Below are the entries; give again exactly the lines from the one mentioning "Screen dimensions: 1180x650" through the one mentioning "Given: Click the history", inclusive.

Segment Start: Data in this exercise

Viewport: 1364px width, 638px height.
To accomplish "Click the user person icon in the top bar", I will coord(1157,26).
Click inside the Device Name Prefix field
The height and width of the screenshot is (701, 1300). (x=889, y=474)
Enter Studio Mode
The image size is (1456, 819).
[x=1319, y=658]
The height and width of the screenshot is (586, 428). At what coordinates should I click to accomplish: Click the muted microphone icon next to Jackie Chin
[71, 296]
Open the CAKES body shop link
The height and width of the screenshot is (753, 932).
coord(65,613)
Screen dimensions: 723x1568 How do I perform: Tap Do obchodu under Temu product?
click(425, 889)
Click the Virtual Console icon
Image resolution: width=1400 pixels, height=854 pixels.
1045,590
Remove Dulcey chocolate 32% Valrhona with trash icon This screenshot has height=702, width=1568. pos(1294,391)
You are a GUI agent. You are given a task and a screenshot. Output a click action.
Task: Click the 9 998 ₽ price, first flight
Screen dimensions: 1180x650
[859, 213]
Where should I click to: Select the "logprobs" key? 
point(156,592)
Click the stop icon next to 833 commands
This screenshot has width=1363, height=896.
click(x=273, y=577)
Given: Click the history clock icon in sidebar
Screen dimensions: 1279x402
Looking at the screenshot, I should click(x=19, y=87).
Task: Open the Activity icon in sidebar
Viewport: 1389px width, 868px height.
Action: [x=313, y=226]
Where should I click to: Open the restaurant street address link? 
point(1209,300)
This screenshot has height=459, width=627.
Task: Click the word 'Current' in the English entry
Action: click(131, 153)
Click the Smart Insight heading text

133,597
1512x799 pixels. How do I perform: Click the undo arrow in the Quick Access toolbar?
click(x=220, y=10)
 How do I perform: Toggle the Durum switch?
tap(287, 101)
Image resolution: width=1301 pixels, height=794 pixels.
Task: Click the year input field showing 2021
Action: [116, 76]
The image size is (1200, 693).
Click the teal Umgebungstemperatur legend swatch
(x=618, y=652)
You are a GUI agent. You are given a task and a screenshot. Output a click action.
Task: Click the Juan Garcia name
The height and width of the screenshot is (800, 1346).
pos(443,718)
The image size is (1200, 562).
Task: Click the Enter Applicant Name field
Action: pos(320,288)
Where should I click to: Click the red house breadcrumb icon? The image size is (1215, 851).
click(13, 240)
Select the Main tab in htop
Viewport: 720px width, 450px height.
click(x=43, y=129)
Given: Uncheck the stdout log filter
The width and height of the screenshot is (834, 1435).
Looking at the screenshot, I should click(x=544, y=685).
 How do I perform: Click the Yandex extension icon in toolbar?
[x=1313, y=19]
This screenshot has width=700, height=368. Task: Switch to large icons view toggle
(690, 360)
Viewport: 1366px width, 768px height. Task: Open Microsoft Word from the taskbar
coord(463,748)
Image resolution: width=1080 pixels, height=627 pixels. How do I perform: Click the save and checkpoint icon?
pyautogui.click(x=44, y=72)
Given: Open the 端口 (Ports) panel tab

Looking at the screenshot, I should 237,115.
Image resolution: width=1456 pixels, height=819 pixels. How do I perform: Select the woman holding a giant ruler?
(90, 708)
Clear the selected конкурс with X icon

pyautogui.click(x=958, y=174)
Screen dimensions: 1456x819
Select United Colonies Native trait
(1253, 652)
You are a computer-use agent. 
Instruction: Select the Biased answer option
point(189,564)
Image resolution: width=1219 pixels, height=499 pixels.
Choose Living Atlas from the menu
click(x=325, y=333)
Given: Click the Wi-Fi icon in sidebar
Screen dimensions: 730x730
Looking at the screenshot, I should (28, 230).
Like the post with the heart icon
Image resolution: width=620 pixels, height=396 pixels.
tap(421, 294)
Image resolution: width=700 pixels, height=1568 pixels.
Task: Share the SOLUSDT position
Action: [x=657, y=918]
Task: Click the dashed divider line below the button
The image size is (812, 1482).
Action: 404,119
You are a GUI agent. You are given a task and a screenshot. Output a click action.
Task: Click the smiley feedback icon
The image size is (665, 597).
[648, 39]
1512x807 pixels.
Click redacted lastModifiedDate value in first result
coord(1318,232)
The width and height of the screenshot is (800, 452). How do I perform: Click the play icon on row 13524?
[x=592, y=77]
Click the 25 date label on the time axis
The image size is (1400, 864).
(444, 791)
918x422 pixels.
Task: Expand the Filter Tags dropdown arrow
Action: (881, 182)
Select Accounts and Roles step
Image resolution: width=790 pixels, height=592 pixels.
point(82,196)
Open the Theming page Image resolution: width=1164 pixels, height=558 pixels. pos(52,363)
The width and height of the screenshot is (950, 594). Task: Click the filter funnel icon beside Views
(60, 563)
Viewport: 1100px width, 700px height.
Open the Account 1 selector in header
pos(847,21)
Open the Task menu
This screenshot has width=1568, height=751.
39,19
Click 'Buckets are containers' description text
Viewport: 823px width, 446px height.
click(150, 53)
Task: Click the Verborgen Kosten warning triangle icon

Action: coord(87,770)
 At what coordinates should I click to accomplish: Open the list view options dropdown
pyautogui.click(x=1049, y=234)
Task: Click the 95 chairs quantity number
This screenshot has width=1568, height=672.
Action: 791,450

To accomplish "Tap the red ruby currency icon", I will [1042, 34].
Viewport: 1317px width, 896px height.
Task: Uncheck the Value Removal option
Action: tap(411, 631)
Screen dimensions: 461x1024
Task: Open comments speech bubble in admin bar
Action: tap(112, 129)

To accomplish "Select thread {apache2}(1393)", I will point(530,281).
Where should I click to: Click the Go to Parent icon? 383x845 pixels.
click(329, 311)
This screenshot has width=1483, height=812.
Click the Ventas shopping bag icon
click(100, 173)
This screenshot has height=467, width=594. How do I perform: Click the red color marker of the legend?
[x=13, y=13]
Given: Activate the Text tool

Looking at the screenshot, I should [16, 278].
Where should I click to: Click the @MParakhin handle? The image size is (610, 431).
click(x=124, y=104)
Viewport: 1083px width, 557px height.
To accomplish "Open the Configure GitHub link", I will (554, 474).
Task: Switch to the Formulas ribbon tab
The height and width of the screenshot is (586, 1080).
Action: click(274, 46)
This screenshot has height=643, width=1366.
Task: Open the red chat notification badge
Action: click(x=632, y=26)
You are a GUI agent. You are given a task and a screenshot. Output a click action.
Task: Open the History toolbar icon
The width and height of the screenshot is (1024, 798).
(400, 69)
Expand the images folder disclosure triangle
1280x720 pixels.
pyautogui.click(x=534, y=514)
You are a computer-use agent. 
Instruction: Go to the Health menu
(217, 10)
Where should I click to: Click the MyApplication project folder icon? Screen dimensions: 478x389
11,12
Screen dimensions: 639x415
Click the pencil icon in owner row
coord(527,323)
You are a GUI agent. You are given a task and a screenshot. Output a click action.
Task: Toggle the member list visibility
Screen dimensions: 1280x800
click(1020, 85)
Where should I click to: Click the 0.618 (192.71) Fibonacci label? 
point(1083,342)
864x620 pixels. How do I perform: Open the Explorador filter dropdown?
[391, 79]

Segment End: Data in this exercise

Result of this exercise
Screen dimensions: 1180x650
[859, 213]
Where should I click to: Select the "logprobs" key? 
point(156,592)
Click the stop icon next to 833 commands
This screenshot has width=1363, height=896.
click(x=273, y=577)
Given: Click the history clock icon in sidebar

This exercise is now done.